Can you give back the rows from the start up to and including the line with "center [1499, 264].", replacing "screenshot" with "screen capture" and changing nothing else? Leave the pictures out.

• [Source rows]
════════════════

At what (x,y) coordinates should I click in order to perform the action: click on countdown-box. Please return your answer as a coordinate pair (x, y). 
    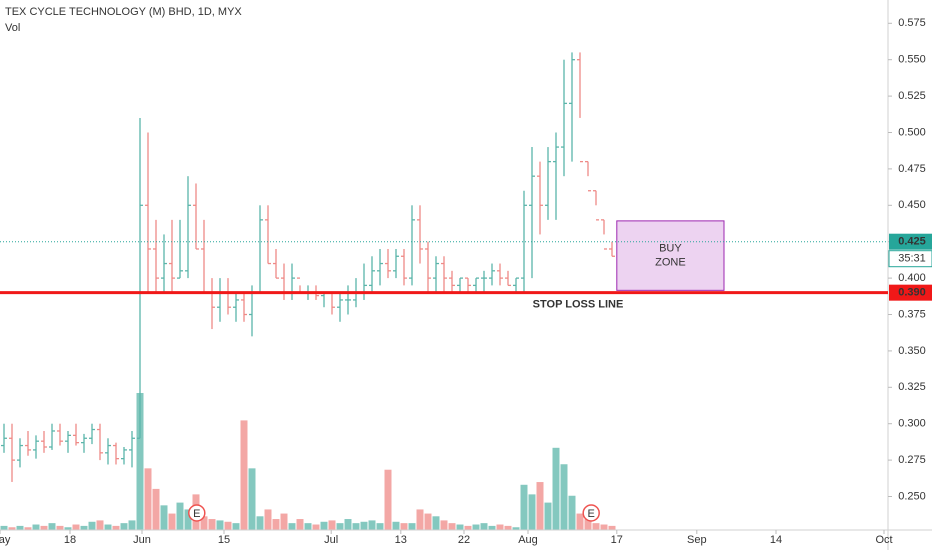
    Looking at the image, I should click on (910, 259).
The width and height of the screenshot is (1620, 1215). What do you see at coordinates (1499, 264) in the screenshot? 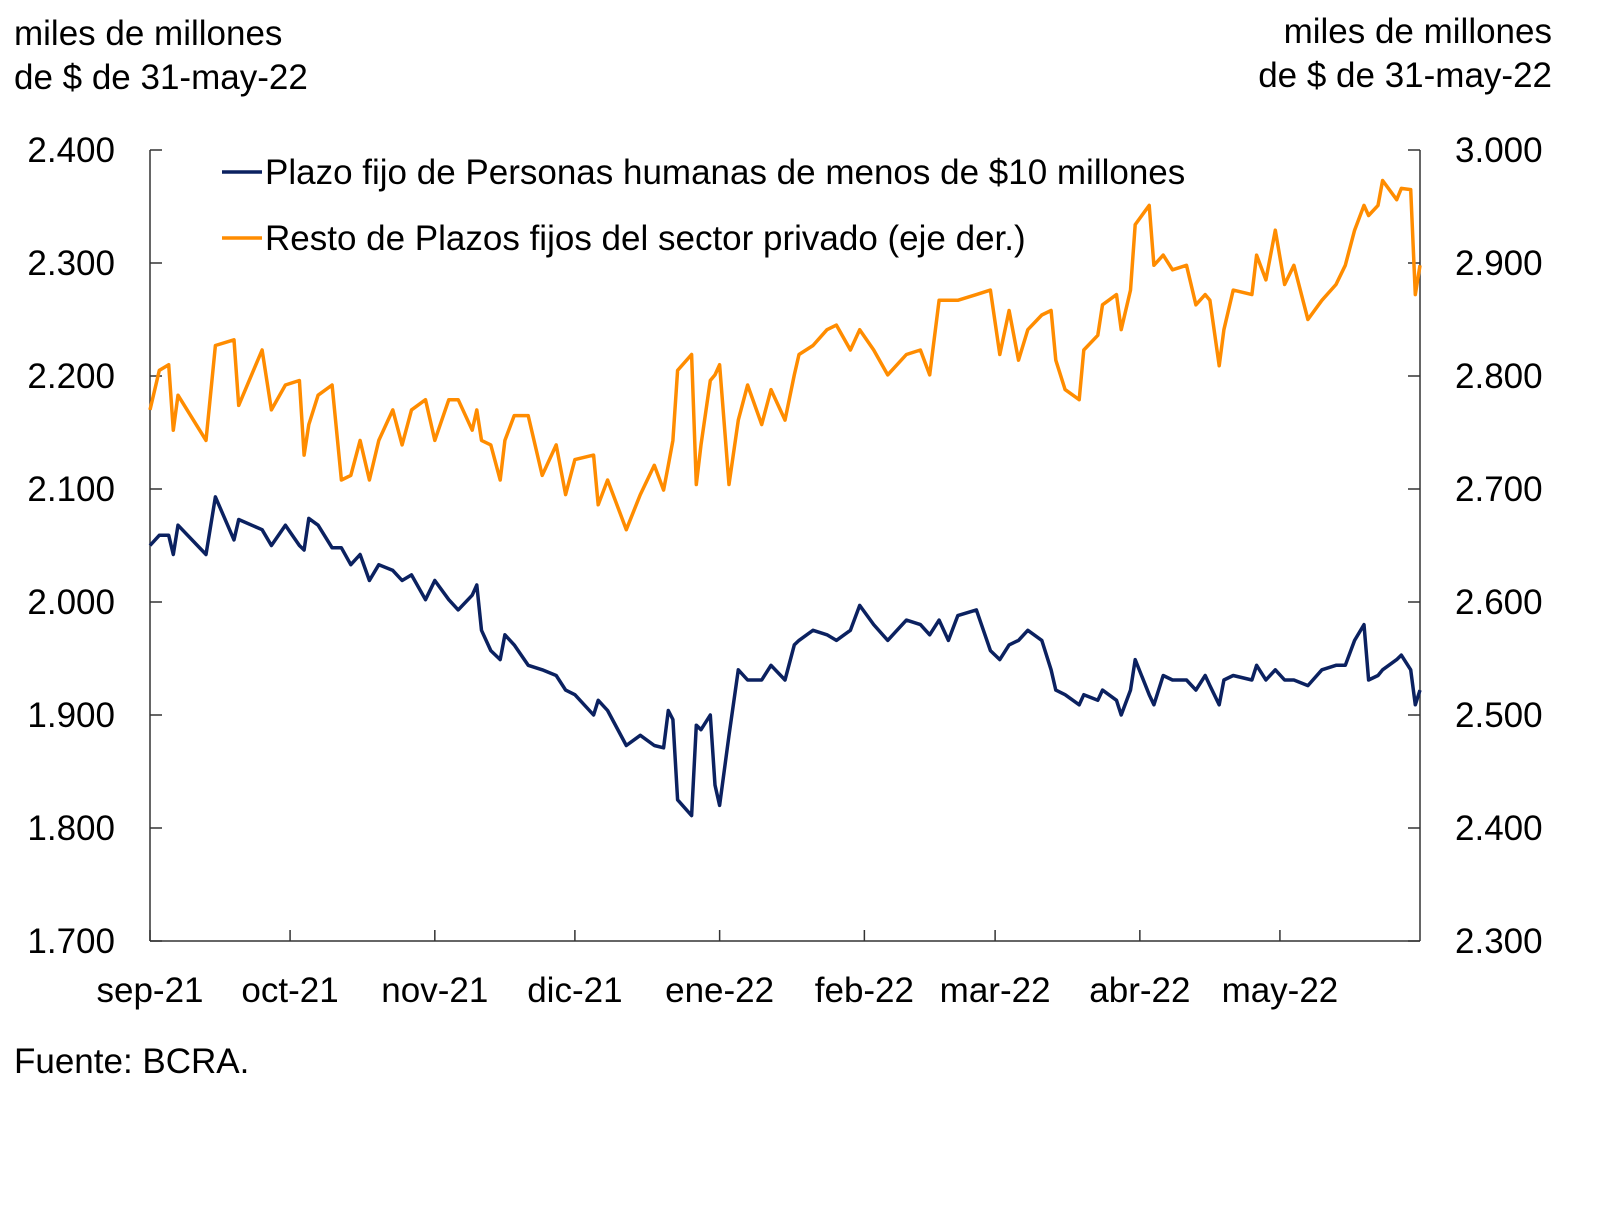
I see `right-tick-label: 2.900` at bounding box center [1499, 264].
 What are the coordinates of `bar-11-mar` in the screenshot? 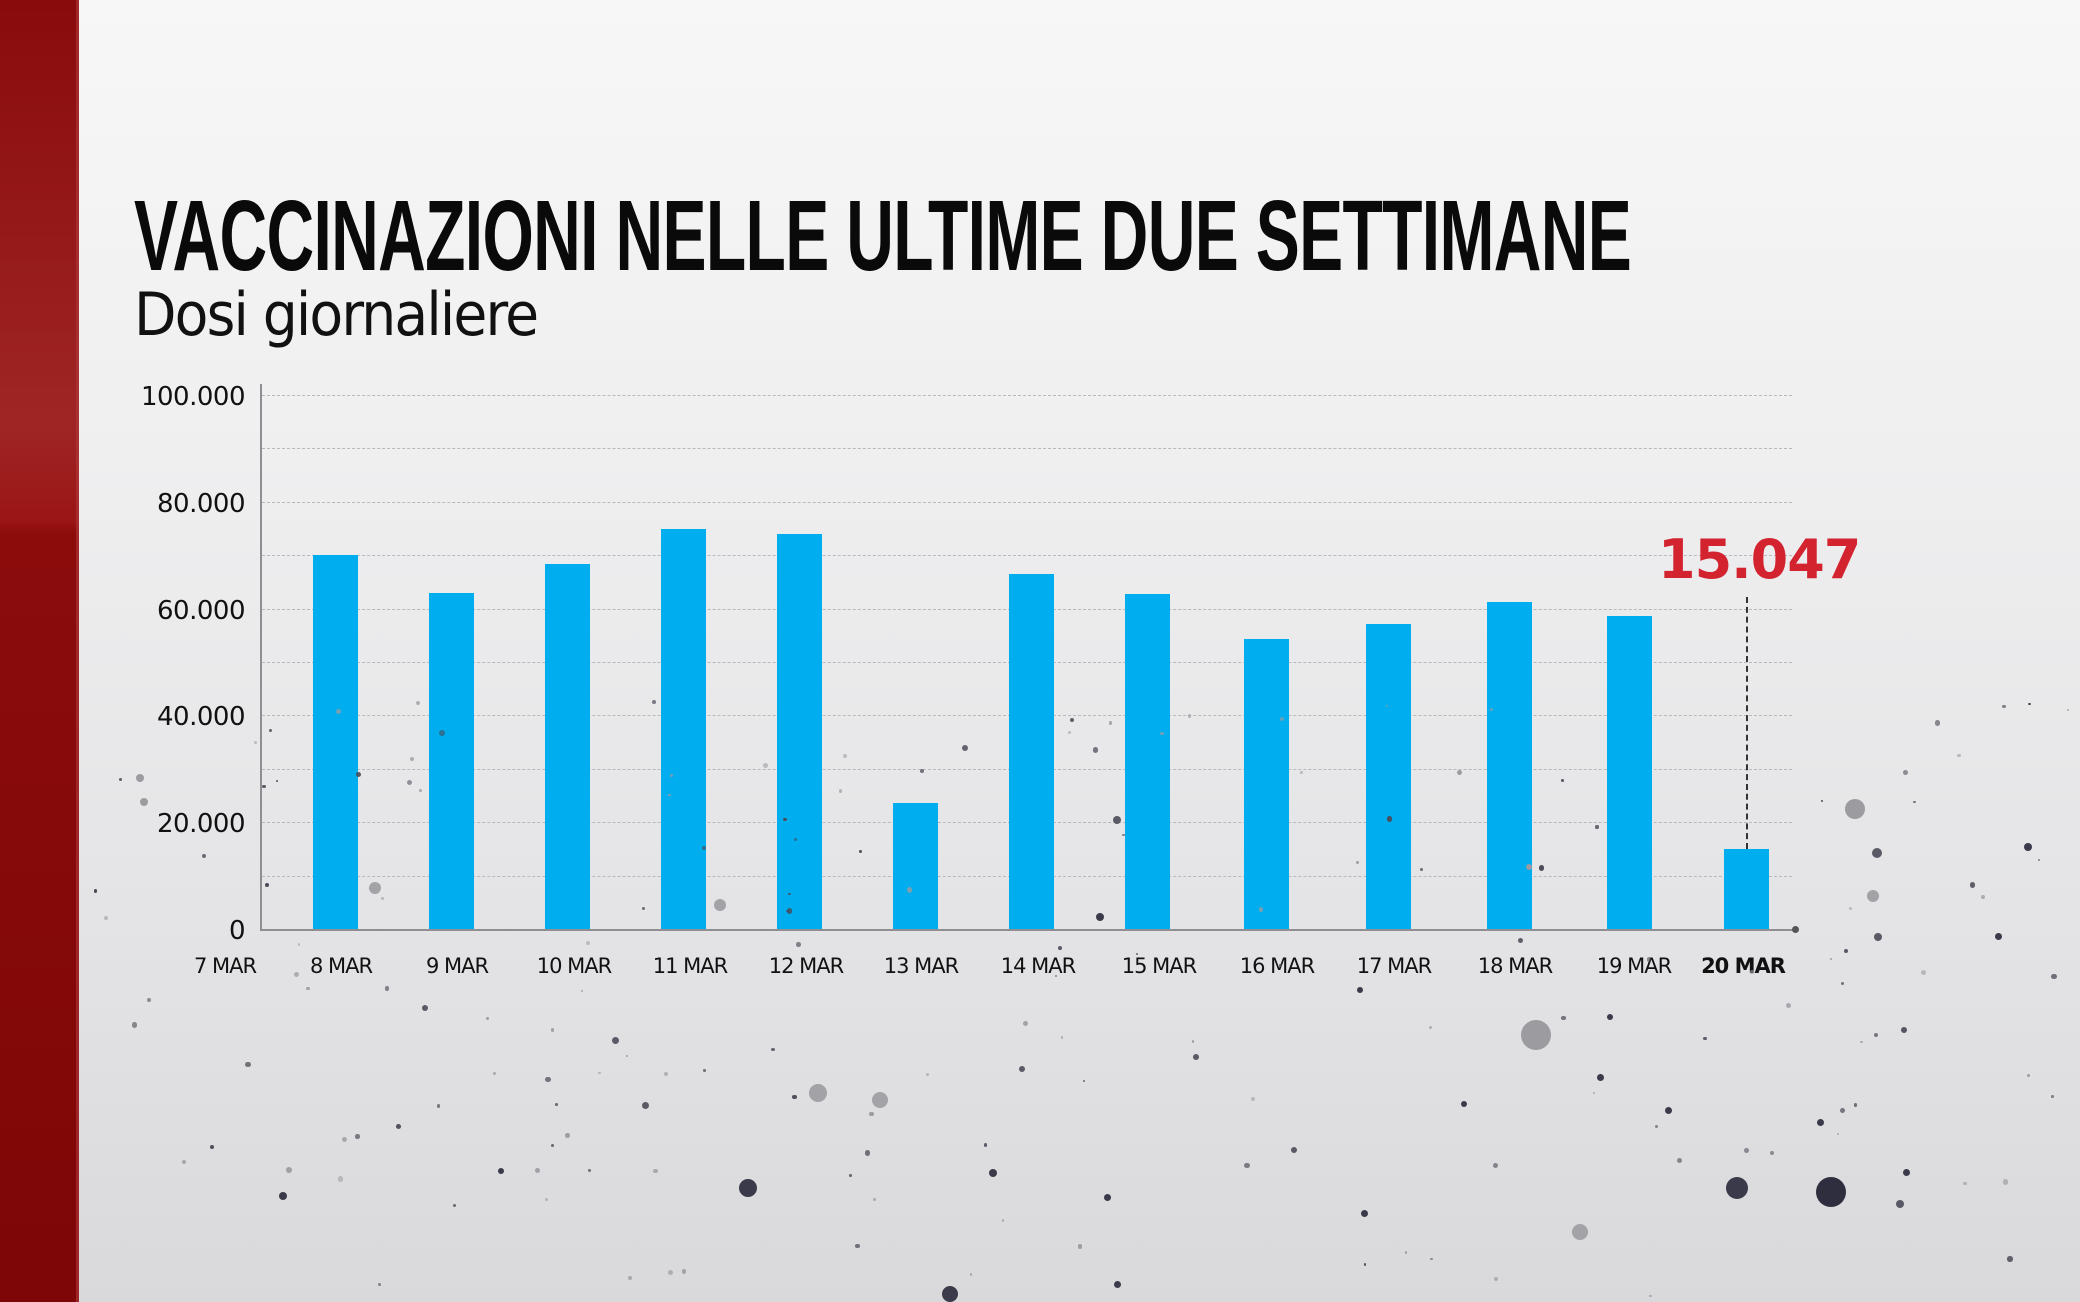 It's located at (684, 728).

════════════════

• [Answer to this problem]
At what (x,y) coordinates should I click in order to perform the action: click on countdown-box. Please return your answer as a coordinate pair (x, y). 
    Looking at the image, I should click on (910, 259).
The width and height of the screen capture is (1620, 1215). What do you see at coordinates (1499, 264) in the screen capture? 
I see `right-tick-label: 2.900` at bounding box center [1499, 264].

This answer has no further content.